Amanda and Jenn discuss thrillers and historical mysteries, moving with kids, read-alouds about socks in this week’s episode of Get Booked.
1. My husband and I have recently decided to move our family out of Texas. We are at a stage of life when moving can be complicated, as we have children (14&7) who are settled into a routine in our suburban neighborhood. But the pandemic and our state’s failed response to it finally pushed us to make the leap. We are excited and hopeful for the opportunity to explore a new way of life. However, our family and friends don’t quite understand why we want to make this change at this point in our lives and the lack of support can be hard to bear. Can you recommend books about people choosing to make dramatic changes in their lives that seem crazy to everyone else, specifically a change that involves moving/travel, or midlife career change, and that preferably involve families with children? I would prefer nonfiction or memoir, but feel free to surprise me. A little sentimentality is ok, but please nothing too sappy or woo-woo. I’d like something that acknowledges the practical challenges of change while maintaining a hopeful and positive perspective.
2. I am looking for a gift for my wife who is a huge mystery / thriller reader. She has read all of the usual suspects, and is starting to find the genre stale since so many follow the police procedural or “girl goes missing” trope.
One of her favorites has been the Heartsick trilogy by Chelsea Cain due to the novelty of a female serial killer and the cat-and-mouse interactions she has with the detective in the story. She loves a good twisted psychological character and loved that the killer was female. Preferably no domestic thrillers (although a stellar one is okay) and something fresh outside the “kidnapped child” or “missing female” trope.
They Never Learn by Layne Fargo is on my radar, but please suggest any outside-the-box picks that you have in your back pocket.

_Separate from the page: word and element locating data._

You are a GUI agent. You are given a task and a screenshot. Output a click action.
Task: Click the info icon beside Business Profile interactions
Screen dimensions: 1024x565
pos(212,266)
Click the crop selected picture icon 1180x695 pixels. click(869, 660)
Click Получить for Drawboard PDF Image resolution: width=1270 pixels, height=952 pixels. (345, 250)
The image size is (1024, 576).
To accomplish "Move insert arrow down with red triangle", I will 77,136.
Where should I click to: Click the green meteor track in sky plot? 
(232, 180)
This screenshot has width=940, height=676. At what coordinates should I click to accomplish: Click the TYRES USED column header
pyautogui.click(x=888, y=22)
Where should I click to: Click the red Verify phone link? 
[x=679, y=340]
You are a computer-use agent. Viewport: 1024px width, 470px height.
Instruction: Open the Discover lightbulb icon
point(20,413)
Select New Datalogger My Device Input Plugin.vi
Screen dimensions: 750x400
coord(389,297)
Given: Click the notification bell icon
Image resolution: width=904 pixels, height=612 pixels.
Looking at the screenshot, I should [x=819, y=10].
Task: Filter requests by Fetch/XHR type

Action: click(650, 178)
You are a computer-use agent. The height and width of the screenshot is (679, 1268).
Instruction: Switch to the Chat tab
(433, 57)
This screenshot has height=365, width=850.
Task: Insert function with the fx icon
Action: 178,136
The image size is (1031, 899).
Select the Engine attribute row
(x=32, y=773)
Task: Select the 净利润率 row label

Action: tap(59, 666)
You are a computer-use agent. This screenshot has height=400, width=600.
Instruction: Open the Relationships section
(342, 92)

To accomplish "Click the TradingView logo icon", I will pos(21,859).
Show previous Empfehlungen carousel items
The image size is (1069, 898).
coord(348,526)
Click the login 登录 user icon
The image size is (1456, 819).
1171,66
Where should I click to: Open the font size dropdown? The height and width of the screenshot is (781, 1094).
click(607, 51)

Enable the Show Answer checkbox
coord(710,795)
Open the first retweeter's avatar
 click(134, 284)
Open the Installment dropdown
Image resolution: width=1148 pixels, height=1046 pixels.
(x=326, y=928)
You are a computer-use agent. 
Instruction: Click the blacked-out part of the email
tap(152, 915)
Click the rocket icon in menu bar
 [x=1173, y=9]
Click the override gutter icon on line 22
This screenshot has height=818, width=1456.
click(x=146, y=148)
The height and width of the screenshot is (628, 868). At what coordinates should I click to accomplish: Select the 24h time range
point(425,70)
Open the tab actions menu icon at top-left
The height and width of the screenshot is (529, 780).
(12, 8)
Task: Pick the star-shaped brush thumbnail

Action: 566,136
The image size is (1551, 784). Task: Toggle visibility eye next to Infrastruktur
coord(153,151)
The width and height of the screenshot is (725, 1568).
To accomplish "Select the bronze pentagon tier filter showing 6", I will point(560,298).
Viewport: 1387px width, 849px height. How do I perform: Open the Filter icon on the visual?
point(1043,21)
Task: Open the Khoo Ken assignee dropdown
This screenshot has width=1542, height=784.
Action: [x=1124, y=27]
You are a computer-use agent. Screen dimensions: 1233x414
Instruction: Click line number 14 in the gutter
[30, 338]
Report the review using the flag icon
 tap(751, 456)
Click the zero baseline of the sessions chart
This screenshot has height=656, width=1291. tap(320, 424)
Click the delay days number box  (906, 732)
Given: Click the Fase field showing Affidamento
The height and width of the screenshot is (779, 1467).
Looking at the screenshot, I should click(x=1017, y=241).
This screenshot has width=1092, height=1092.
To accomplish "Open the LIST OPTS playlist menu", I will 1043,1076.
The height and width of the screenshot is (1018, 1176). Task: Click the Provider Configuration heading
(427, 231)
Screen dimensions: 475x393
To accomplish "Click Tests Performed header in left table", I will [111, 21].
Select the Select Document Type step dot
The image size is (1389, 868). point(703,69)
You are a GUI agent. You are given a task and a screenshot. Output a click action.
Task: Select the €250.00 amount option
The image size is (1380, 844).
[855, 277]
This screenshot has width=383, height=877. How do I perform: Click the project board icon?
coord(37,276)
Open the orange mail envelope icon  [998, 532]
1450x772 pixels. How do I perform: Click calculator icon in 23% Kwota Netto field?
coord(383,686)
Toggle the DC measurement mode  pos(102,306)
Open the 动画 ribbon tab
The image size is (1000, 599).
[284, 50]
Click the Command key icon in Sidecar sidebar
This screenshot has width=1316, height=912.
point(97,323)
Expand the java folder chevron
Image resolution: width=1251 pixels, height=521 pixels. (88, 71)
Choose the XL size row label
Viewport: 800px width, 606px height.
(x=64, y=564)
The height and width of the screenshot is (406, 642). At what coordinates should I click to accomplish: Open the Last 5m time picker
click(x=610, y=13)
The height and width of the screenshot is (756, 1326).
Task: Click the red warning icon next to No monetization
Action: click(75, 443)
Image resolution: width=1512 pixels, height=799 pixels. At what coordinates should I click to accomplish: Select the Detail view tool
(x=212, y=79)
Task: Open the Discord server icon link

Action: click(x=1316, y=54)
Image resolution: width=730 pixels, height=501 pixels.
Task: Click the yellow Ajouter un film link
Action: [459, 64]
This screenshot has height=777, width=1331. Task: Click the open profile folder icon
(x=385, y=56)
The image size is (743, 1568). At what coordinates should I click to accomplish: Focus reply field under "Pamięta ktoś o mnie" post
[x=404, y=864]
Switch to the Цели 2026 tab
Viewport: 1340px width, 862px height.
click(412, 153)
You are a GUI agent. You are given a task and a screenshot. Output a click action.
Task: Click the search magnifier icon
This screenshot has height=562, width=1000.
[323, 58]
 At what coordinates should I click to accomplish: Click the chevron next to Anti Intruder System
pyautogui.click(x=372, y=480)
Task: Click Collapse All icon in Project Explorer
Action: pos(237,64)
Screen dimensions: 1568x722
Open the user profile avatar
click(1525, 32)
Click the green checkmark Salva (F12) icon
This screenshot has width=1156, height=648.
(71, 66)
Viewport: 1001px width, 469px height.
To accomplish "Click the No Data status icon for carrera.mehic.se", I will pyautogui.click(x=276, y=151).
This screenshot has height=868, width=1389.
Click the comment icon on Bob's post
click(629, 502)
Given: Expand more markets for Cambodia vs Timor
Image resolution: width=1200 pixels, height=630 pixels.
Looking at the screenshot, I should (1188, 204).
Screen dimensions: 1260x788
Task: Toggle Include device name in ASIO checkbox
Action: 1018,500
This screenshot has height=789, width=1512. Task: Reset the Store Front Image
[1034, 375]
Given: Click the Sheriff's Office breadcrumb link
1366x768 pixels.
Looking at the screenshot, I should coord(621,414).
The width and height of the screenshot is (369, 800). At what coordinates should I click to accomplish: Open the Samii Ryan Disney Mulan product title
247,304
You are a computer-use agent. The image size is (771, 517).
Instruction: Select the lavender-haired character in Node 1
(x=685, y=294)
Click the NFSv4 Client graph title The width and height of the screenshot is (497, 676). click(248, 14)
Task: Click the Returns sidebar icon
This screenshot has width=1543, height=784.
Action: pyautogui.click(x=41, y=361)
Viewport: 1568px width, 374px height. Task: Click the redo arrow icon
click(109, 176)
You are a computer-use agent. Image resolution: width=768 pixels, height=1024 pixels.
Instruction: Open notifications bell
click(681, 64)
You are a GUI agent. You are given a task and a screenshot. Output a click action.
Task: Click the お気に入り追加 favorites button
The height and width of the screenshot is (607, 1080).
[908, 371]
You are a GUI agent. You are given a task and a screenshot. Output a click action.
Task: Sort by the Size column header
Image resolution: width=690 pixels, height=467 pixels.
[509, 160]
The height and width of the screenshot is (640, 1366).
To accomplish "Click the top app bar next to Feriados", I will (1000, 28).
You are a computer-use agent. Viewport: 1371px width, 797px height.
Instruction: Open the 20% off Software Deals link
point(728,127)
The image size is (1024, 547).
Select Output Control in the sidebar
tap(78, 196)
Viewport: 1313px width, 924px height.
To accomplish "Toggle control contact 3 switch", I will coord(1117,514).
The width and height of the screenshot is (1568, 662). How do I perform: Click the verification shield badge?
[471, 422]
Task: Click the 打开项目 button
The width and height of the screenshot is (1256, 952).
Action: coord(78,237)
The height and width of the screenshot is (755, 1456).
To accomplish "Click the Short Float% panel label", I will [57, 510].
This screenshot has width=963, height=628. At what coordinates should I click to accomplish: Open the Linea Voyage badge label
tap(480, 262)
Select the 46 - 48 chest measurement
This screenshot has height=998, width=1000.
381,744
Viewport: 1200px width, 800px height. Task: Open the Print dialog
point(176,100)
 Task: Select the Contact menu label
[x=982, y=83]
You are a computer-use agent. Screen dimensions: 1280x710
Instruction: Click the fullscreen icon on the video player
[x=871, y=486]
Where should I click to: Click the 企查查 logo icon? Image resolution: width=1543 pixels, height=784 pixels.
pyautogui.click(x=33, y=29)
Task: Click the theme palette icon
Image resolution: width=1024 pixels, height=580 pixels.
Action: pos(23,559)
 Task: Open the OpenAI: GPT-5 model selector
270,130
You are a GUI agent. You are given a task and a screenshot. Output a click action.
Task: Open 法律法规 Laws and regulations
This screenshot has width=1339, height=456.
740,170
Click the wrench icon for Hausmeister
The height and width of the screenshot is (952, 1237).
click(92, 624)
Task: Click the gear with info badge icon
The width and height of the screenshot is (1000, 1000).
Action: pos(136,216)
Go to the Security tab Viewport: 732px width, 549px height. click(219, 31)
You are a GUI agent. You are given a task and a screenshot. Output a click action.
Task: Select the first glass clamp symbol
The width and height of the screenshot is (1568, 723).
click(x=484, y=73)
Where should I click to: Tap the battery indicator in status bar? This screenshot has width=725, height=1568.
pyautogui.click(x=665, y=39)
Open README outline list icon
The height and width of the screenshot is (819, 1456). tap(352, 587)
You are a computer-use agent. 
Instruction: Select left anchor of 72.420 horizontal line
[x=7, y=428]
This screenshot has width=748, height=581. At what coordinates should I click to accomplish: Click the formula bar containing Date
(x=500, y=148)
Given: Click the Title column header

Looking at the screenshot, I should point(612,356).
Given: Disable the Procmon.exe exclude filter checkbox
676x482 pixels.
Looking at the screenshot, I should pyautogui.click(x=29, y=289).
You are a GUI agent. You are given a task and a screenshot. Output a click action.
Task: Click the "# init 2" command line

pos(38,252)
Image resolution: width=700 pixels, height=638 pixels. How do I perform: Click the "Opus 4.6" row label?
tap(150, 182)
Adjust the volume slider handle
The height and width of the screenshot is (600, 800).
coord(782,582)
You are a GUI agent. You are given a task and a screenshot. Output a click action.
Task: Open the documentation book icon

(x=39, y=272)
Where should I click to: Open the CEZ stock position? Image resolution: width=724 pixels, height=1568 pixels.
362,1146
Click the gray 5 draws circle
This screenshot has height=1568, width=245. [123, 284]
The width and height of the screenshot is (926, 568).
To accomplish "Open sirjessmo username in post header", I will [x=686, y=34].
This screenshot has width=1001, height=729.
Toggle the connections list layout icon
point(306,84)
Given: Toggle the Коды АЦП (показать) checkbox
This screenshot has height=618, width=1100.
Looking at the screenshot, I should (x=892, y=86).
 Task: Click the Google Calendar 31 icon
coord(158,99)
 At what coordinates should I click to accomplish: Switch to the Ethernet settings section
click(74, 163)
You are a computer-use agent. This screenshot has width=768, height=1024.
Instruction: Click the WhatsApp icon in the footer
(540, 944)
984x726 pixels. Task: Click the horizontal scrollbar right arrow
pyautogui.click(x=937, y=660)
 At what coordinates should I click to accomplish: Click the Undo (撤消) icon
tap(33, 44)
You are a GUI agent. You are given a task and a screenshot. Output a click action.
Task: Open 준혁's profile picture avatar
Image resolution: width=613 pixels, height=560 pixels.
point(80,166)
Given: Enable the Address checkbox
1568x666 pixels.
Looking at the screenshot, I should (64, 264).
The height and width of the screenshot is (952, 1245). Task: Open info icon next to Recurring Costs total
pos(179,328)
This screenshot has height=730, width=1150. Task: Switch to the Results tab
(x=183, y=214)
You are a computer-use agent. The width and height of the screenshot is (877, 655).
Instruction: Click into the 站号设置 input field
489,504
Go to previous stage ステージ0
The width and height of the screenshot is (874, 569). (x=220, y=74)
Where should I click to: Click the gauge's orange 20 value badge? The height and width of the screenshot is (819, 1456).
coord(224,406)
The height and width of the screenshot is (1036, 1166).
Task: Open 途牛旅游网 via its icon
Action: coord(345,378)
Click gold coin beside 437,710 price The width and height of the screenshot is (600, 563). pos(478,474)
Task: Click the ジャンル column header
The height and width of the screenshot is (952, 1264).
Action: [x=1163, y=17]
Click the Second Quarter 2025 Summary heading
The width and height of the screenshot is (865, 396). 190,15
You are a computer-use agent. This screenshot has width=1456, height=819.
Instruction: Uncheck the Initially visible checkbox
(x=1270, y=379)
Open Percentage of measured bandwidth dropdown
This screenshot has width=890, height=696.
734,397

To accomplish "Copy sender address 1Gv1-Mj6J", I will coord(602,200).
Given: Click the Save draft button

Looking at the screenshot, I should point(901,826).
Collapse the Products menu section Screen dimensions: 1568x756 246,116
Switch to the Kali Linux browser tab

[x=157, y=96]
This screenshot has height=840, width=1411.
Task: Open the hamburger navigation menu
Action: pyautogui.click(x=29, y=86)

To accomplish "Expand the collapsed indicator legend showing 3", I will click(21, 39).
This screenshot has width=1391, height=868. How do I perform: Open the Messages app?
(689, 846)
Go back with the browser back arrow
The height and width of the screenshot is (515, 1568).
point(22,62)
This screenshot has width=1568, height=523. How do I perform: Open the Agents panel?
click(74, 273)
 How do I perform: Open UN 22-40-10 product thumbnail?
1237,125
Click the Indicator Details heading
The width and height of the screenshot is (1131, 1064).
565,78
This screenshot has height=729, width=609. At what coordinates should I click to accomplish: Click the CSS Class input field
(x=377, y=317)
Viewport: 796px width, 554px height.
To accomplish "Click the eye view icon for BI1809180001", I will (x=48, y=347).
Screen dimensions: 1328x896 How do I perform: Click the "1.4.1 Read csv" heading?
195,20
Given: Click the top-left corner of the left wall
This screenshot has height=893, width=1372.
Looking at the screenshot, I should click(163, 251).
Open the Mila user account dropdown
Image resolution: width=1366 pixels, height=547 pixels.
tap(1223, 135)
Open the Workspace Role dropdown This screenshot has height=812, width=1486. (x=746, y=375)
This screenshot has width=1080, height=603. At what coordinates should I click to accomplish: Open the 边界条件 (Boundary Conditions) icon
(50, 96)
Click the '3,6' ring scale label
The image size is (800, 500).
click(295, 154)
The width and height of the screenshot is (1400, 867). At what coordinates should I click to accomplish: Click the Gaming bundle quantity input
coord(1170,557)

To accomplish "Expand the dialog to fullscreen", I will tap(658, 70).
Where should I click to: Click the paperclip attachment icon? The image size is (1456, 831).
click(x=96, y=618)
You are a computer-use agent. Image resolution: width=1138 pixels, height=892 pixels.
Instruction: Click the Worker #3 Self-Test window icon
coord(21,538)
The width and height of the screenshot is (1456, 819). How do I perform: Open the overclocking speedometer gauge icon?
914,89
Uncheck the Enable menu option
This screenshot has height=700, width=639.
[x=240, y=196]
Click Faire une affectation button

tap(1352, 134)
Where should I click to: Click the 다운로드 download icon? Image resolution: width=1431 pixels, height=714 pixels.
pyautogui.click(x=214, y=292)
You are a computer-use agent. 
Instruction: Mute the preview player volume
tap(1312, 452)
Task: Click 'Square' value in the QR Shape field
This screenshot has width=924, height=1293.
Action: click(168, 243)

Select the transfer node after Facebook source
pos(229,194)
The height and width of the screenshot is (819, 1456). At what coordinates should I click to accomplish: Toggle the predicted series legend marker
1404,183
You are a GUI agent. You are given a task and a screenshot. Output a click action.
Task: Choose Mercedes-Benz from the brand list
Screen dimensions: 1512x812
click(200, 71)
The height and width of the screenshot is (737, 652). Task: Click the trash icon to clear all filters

Her birthday is November 15 so I’d love to have some before then. Thank you!
(Enclosed list of what authors and books she has read and enjoyed)
Entire canon – Jane Harper
Sometimes I Lie – Alice Feeney
The Wife – Alafair Burke
All of Chevy Stevens, particularly Those Girls
Widows – Lynda LaPlante
Gone Girl – Gillian Flynn
All of Lisa Unger
The Wife Between Us
3. Part 1. Janet Evanovich but for my middle aged dad? I think we would benefit from reading a book together and when I mentioned it, it wasn’t shot down so now I’m looking for something with action and humor and absolutely no sexy times. He made me read The Camel Club by David Baldacci once and I’m still not over it. The only series we have both read at separate times and have enjoyed are Harry Potter and The Dresden Files.
Part 2. American Pop by Snowden Wright. Is this book terrible and problematic or is it okay and problematic? I know it’s definitely problematic. Goodreads reviews don’t like it but I kind of did? I haven’t heard anyone else talk about it and it’s been a few years since it was published and I just need someone’s opinion that I trust.
Thank you for all of the hard work you all do, I really appreciate it and it adds value to my life and career as a librarian.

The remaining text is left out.